Endless Ocean: Blue World (EO:BW) is a Wii game that takes approximate eight to twelve hours to complete. Not Viki Kelly. She’s been playing EO:BW for over 250 hours. She’s far from finished. With an ocean to explore and sealife to explore it with, Kelly doesn’t see herself putting down the Wiimote any time soon.
Kelly is a gamer who thoroughly enjoys—and I do mean thoroughly—one game. For lack of a better word, I’m going to call it “monogaming.” And at about 250 hours of exploration, she feels she hasn’t learned everything there is to learn about her game.
With a few exceptions, it takes about eight and twenty hours to play a AAA videogame; James Fudge, the editor of Game Politics, said, “Most serious role-playing games require well over twenty hours.” But with multiple playthroughs with different characters, downloadable content, achievements, and mods, that time can easily stretch to fifty or one hundred hours. I’ve spoken to people who stretch even that. They’ve played one game for hundreds, even thousands of hours beyond the time which most people would have turned off their computers and walked away.
Fudge told me Civilization players could offer “staggering statistics” about the number of hours they put into their game, and as we know, one gamer played Civilization II, on and off, for ten years. Then there’s the elderly Japanese woman has played Bomberman for the NES to keep her mind sharp. She’s played every single day. For twenty-six years.
I don’t have statistics, but after quizzing friends, I learned that many of them have played games in excess of 100 hours, friends I didn’t realize were gamers. Because of this, I can honestly say there are more monogamers than I realized.
And I’m not referring to MMOs either. Although these gamers easily put thousands of hours into their favorite game, MMOs create new content for their players every few months. However, I spoke with gamers who play games that are mostly static experiences.
Here’s what I’ve learned about monogamers and their games of choice:
They play differently than the way the game was intended to be played.
Videogames have storylines or missions. Get from point A to point B. Keep your character alive while it moves from one level to the next. Monogamers don’t play that way. My interviewees seem to ignore the mission objectives in favor of exploration.
Kelly says, “I wander off and do my own thing.” That “thing” means she’s ignoring the plotline in EO:BW (about discovering the Song of Dragons) in favor of swimming in the ocean with the underwater fauna.
Stephen Purcell has logged over 1,000 hours in various incarnations of Pokemon, which yes, has frequent updates. But it’s the way that Purcell plays that interests me. “I always try and do/go whatever/wherever I can except for where I’m supposed to go.”
RT, who did not want to be identified, is an American teacher who lives in Japan. He played Xbox’s playing Grand Theft Auto IV for an unknown number of hours (estimated at 1,000), driving around the streets in various cars. He said, “I enjoy the freedom of play. No missions, no forced paths. Just fun. Any fun I want to have.”
Merv Dettra (Kelly’s husband) who has put over 10,000 hours into Command & Conquer (C&C) on the PlayStation 1, said, “The game is divided into two parts. One is just skirmishes you play against the computer, and the other part is you advance your various missions. I don’t like that. I just play me against three other opponents controlled by the computer.”
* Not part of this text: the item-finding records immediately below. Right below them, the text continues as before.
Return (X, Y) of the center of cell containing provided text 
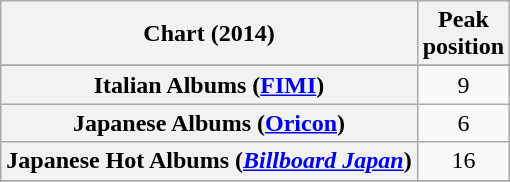
Italian Albums (FIMI) (209, 85)
Chart (2014) (209, 34)
Peakposition (463, 34)
Japanese Hot Albums (Billboard Japan) (209, 161)
6 (463, 123)
Japanese Albums (Oricon) (209, 123)
9 (463, 85)
16 (463, 161)
Capture the cell that displays the provided text and extract its (x, y) central coordinate. 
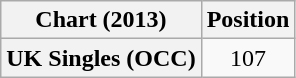
UK Singles (OCC) (101, 58)
107 (248, 58)
Position (248, 20)
Chart (2013) (101, 20)
Output the (X, Y) coordinate of the center of the cell containing the given text.  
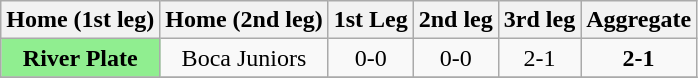
Aggregate (639, 20)
Home (2nd leg) (244, 20)
Home (1st leg) (80, 20)
Boca Juniors (244, 58)
3rd leg (539, 20)
2nd leg (456, 20)
1st Leg (370, 20)
River Plate (80, 58)
Output the (x, y) coordinate of the center of the cell containing the given text.  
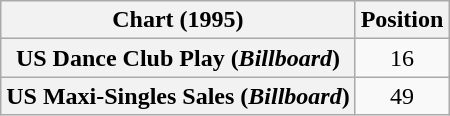
US Maxi-Singles Sales (Billboard) (178, 96)
Chart (1995) (178, 20)
Position (402, 20)
49 (402, 96)
US Dance Club Play (Billboard) (178, 58)
16 (402, 58)
Provide the (X, Y) coordinate of the cell's center where the given text is located.  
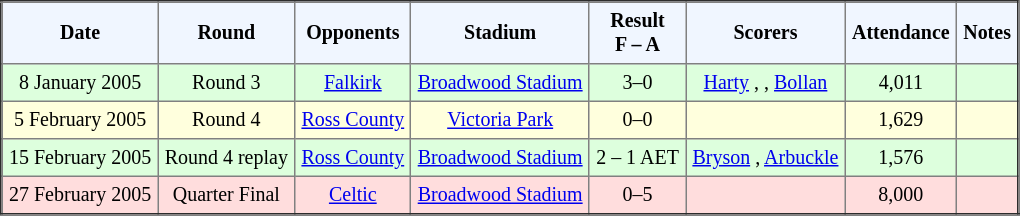
2 – 1 AET (637, 158)
Harty , , Bollan (766, 83)
Notes (987, 33)
1,629 (900, 120)
4,011 (900, 83)
Round (226, 33)
Round 4 (226, 120)
Quarter Final (226, 195)
Victoria Park (500, 120)
Falkirk (353, 83)
Attendance (900, 33)
27 February 2005 (80, 195)
Stadium (500, 33)
Celtic (353, 195)
0–5 (637, 195)
1,576 (900, 158)
8 January 2005 (80, 83)
5 February 2005 (80, 120)
Scorers (766, 33)
0–0 (637, 120)
8,000 (900, 195)
Date (80, 33)
Round 4 replay (226, 158)
Round 3 (226, 83)
3–0 (637, 83)
Opponents (353, 33)
Bryson , Arbuckle (766, 158)
ResultF – A (637, 33)
15 February 2005 (80, 158)
Return [X, Y] of the center of cell containing provided text 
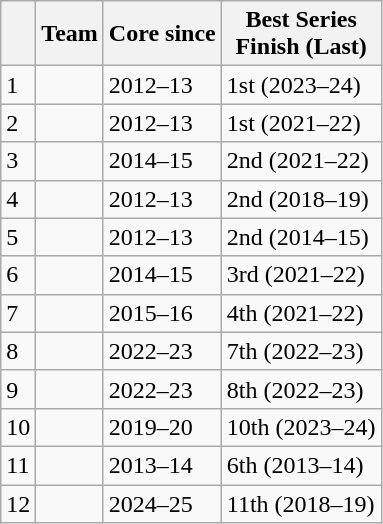
1st (2023–24) [301, 85]
7th (2022–23) [301, 351]
Best SeriesFinish (Last) [301, 34]
2nd (2018–19) [301, 199]
10th (2023–24) [301, 427]
11th (2018–19) [301, 503]
12 [18, 503]
2024–25 [162, 503]
2013–14 [162, 465]
Team [70, 34]
4 [18, 199]
1 [18, 85]
1st (2021–22) [301, 123]
10 [18, 427]
6 [18, 275]
2015–16 [162, 313]
2nd (2021–22) [301, 161]
2nd (2014–15) [301, 237]
6th (2013–14) [301, 465]
2019–20 [162, 427]
3rd (2021–22) [301, 275]
8 [18, 351]
Core since [162, 34]
3 [18, 161]
2 [18, 123]
5 [18, 237]
8th (2022–23) [301, 389]
4th (2021–22) [301, 313]
7 [18, 313]
9 [18, 389]
11 [18, 465]
Pinpoint the cell where the given text exists, returning its [X, Y] midpoint coordinate. 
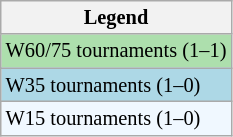
W60/75 tournaments (1–1) [116, 51]
W15 tournaments (1–0) [116, 118]
W35 tournaments (1–0) [116, 85]
Legend [116, 17]
For the text-containing cell, return its midpoint in (x, y) coordinate format. 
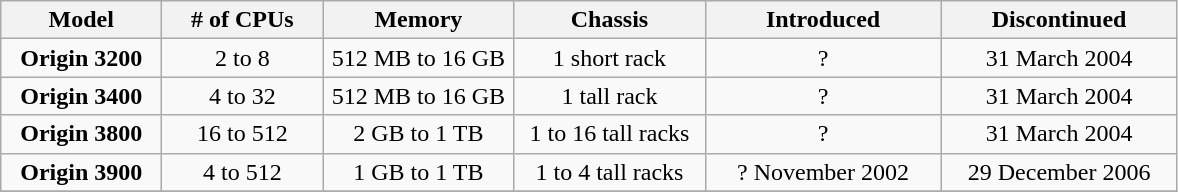
Model (82, 20)
2 to 8 (242, 58)
2 GB to 1 TB (418, 134)
Memory (418, 20)
1 tall rack (610, 96)
Origin 3200 (82, 58)
Origin 3800 (82, 134)
Origin 3900 (82, 172)
Introduced (823, 20)
Origin 3400 (82, 96)
Discontinued (1059, 20)
4 to 32 (242, 96)
1 to 16 tall racks (610, 134)
1 to 4 tall racks (610, 172)
1 short rack (610, 58)
16 to 512 (242, 134)
? November 2002 (823, 172)
29 December 2006 (1059, 172)
4 to 512 (242, 172)
Chassis (610, 20)
# of CPUs (242, 20)
1 GB to 1 TB (418, 172)
Return the (x, y) coordinate for the center point of the cell that contains the specified text.  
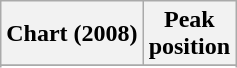
Peakposition (189, 34)
Chart (2008) (72, 34)
Extract the [X, Y] coordinate from the center of the cell holding the provided text.  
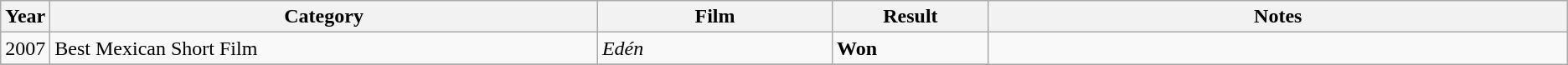
Result [911, 17]
Year [25, 17]
Category [324, 17]
Notes [1278, 17]
Won [911, 49]
Best Mexican Short Film [324, 49]
Film [714, 17]
Edén [714, 49]
2007 [25, 49]
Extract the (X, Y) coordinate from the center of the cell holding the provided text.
They play because they feel they still have something to learn.
After reading an article online about EO:BW, Kelly realized the author was discussing a questline she had never played, not even after one hundred hours of gameplay, “And I said, ‘Oh, that’s because I didn’t do that mission.’ So I went back and did it again. I followed the rules this time.”
Toni Rocca, who has played Romancing SaGa 3 (RS3) for what is likely over 2,000 hours, explained there are things he still discovers about the game, even after multiple repeated playthroughs, “where something can only happen under very specific conditions.” For example, if you follow a certain line of options, you meet a character with poor physical stats who had lost his hand when he was young. “There’s an item called ‘Silver Hand,’ which is an accessory that gives you some defense buffs. However, if you put that item on [Sharl], his physical stats (str, dex) suddenly become very high,” said Rocca.
BethAnn Bretter said she plays all of Bethesda Studio’s games, most recently Elder Scrolls V: Skyrim (and she has spent thousands of hours on each of them) “because I just want to see what it would be like if I did it a little differently, with different characters. I think there’s something to be learned from repeating a fantasy situation, to see different outcomes and possibilities. You can’t hit the reset button in real life.”
They play because it fills a need.
People seem to monogame for the same reasons that most people game in the first place.
Dettra said he enjoys C&C because, “It can still beat me. If I beat it it’ll come back and beat me again. I start from square one every time.” For him, it’s an intellectual challenge.